One of the hardest things to learn as a manager is to have patience. You’ve likely been told over and over that patience is a virtue. But this wars with everything you’ve done in your career to get into management. All of that was
- have a sense of urgency
- Be a driver on projects and teams
- Get things done on or ahead of schedule
So you have both of those ideas that war with each other. But patience will also buy you:
- potentially gains you a better negotiation position. Typically when someone is trying to rush you (e.g., an external recruiter, vendor, etc.), they’re trying to paint you into a corner so they can close the deal. Even slight delays can help in the negotiation here - at the min, it lets you compare all your options. At best, it comes across as driving a hard bargain, and they may lower their rates.

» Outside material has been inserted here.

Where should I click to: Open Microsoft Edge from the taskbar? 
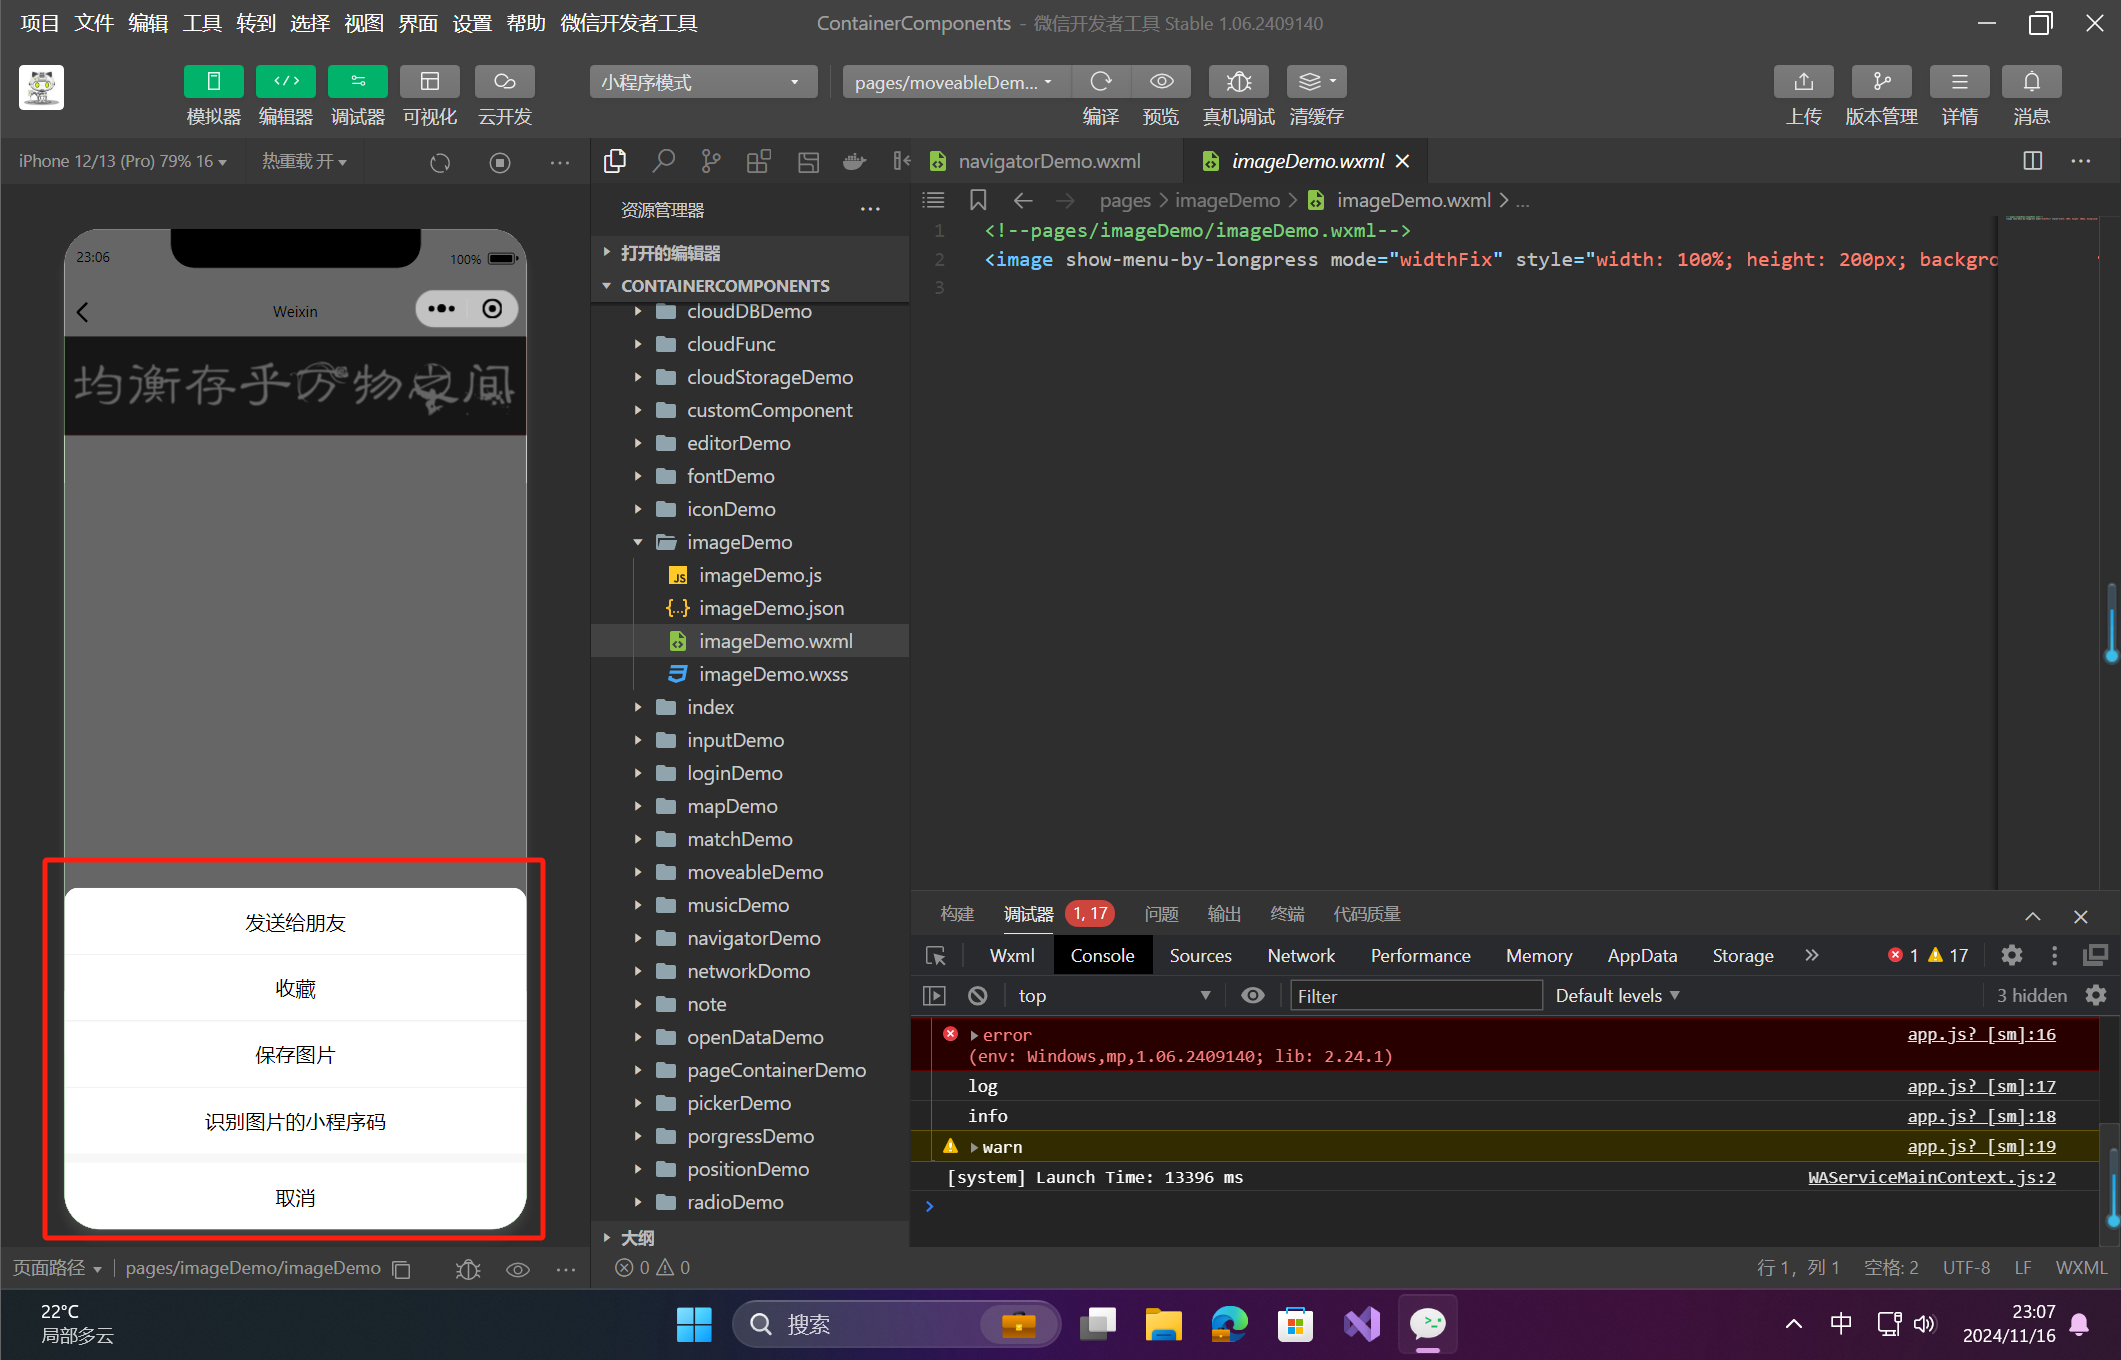pyautogui.click(x=1229, y=1324)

- Ability to avoid sending an angry email when sleeping on it overnight might cause you to send a better-worded email, which accomplishes your goal better.

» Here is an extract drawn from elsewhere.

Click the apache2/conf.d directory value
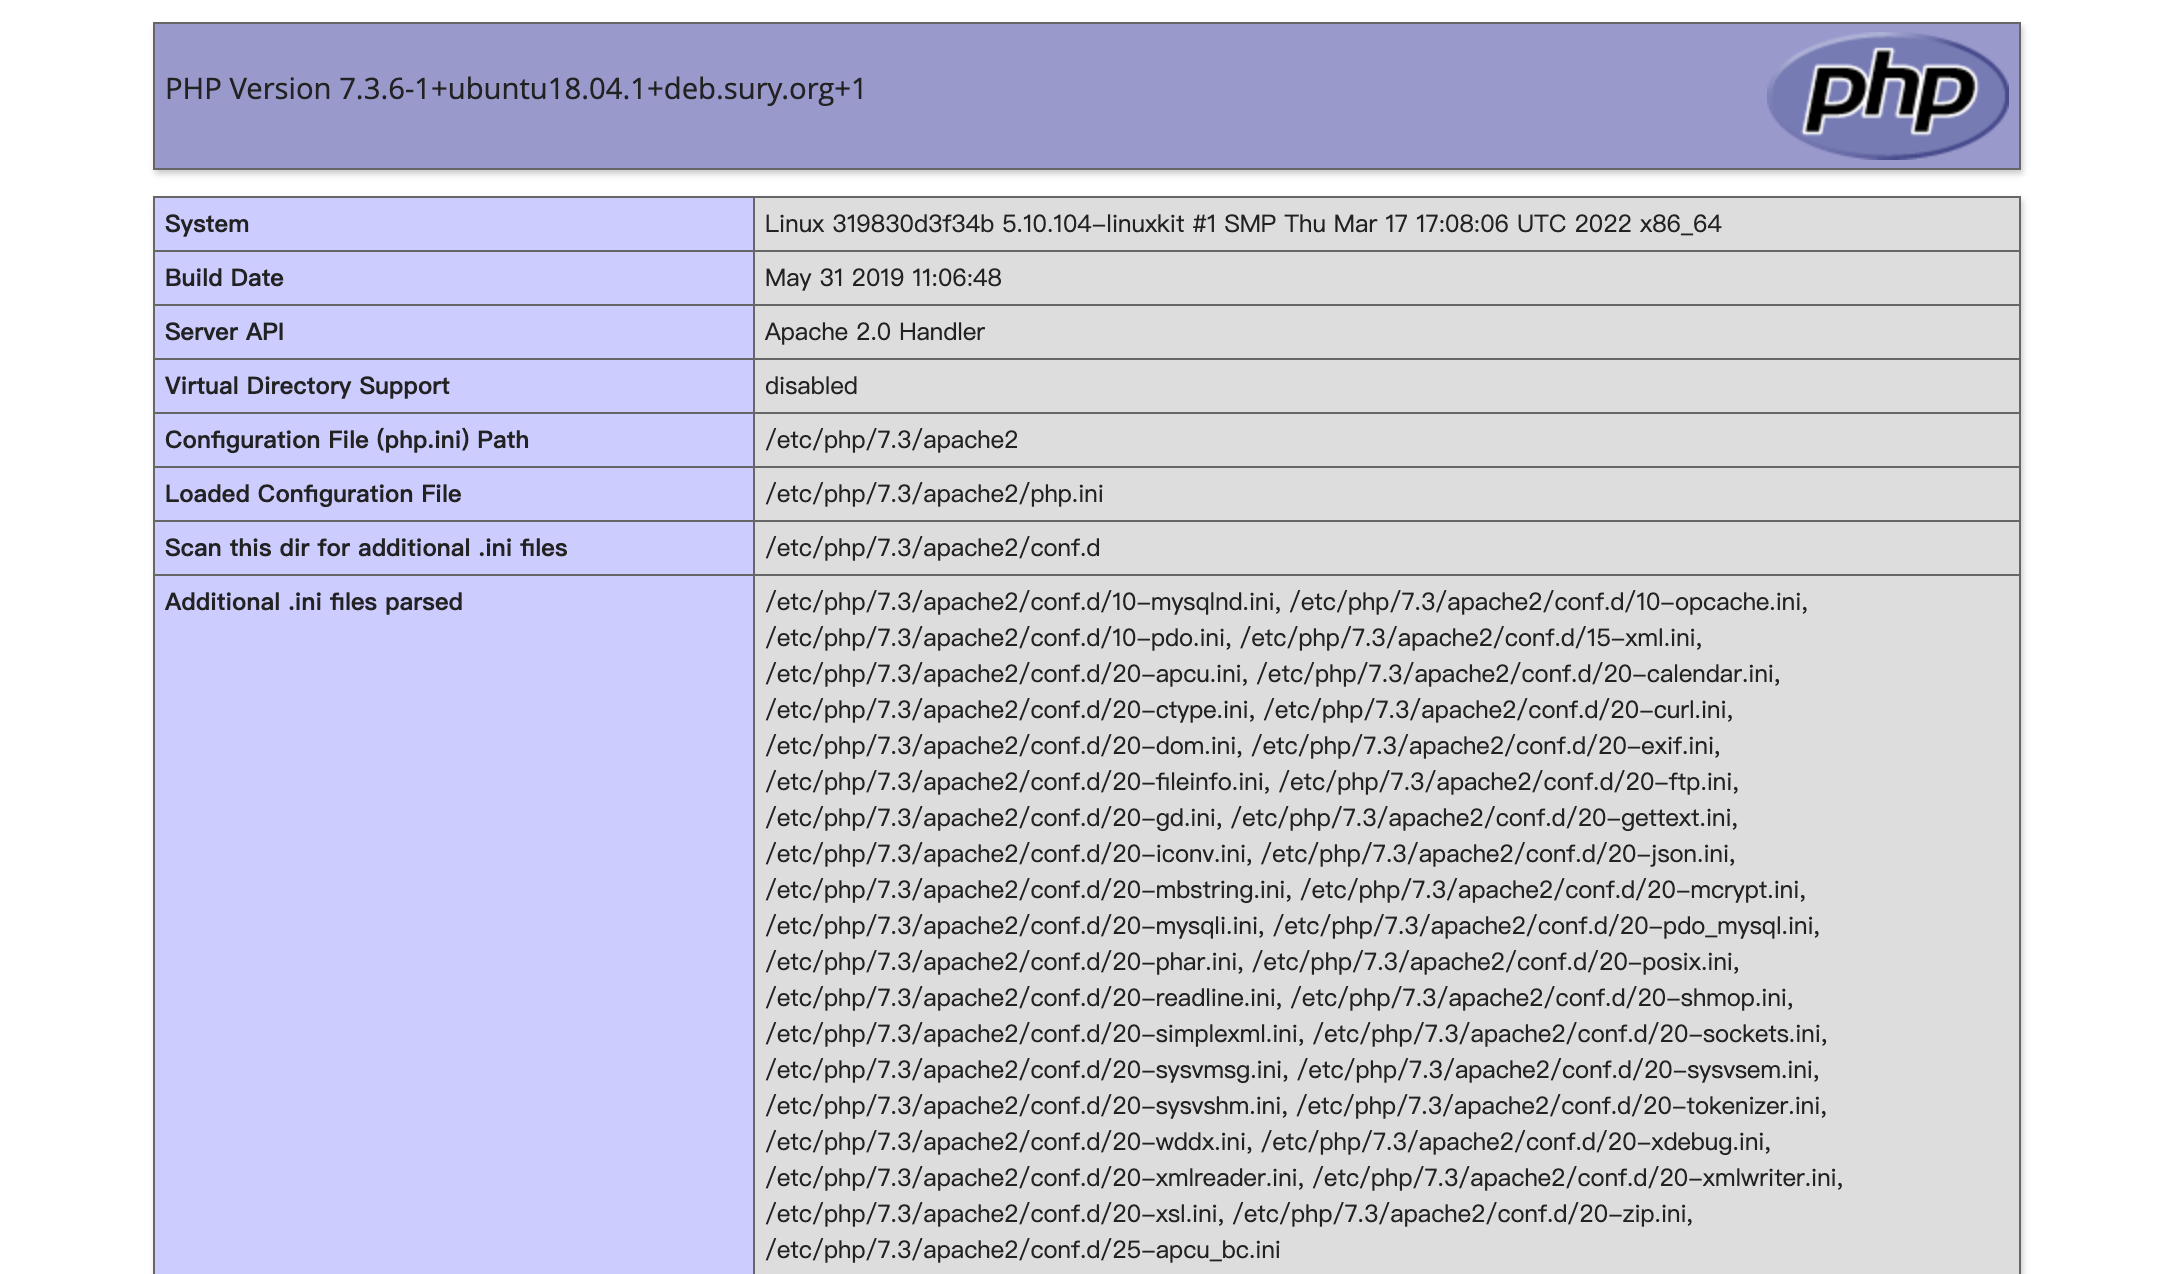 click(932, 548)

- Not immediately jumping down someone’s throat until you figure out why they did what they did. If you need to reprimand them, you’d still do that later once you have all the facts, but get the facts and don’t make a premature judgment that could backfire on you.

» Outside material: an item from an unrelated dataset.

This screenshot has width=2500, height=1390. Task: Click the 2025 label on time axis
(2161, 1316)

- Learn to slow play and wait on an initiative or action you don’t support. Maybe your boss gives you a crap ask or something you disagree with - for example; perhaps they told you to use the sleazy vendor because they like the steak dinners the sales reps have plied with them. And they want you to go ahead and agree that that specific vendor is the best solution, but you’re not the only input in that buy decision. You could slow-play it and see if the other decision-makers come out against it until it’s effectively squashed, and you don’t have to lose any capital with your boss by not supporting it.